Products, partnerships and events on the roadmap

The quarter follows the January launch of NVIDIA’s Vera Rubin AI superchip at the CES event in Las Vegas and a recent expansion of the company’s agreement with Meta to supply both Blackwell and Rubin AI processors along with a first major standalone deployment of Grace CPU servers. NVIDIA is set to host its GTC 2026 event in San Jose, California, a few weeks after these results, where it is expected to make a number of major product announcements. Recent coverage also suggested NVIDIA could launch its own CPU for laptops in the coming months, which would be positioned to help gaming revenue.

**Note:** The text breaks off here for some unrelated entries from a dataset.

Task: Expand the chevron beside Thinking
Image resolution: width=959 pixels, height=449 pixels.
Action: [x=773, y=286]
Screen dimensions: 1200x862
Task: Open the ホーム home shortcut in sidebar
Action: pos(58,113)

Supplemental disclosures, conference call and accounting notes

NVIDIA scheduled a conference call with analysts and investors at 2 p. m. Pacific time (5 p. m. Eastern time) to discuss the fourth quarter and fiscal 2026 results; a listen-only webcast will be accessible on the company’s investor relations site and will be recorded and available for replay until the company’s conference call for its first quarter of fiscal 2027. The company uses a set of non-GAAP measures—including non-GAAP gross profit, non-GAAP gross margin, non-GAAP operating expenses, non-GAAP operating income, non-GAAP other income (expense), net, non-GAAP net income and earnings per diluted share, and free cash flow—to supplement GAAP statements. Reconciliations for fiscal years 2025 and 2026 adjust GAAP measures to exclude stock-based compensation expense, acquisition-related and other costs, and other items; the provided context on those reconciliations is incomplete or unclear in the provided context. NVIDIA’s outlook for the first quarter of fiscal 2027 was introduced with the phrase "NVIDIA’s outlook for the first quarter of fiscal 2027 is as follows: " but the specific outlook details are unclear in the provided context.

Executives framed the quarter as confirmation of accelerating enterprise investment in ai compute. Jensen Huang characterized computing demand as growing exponentially and described current products as delivering dramatic improvements in inference cost per token, with newer products expected to extend that leadership. Recent commitments from hyperscalers, which collectively plan very large AI capital expenditures in 2026, underpin much of the near-term demand picture.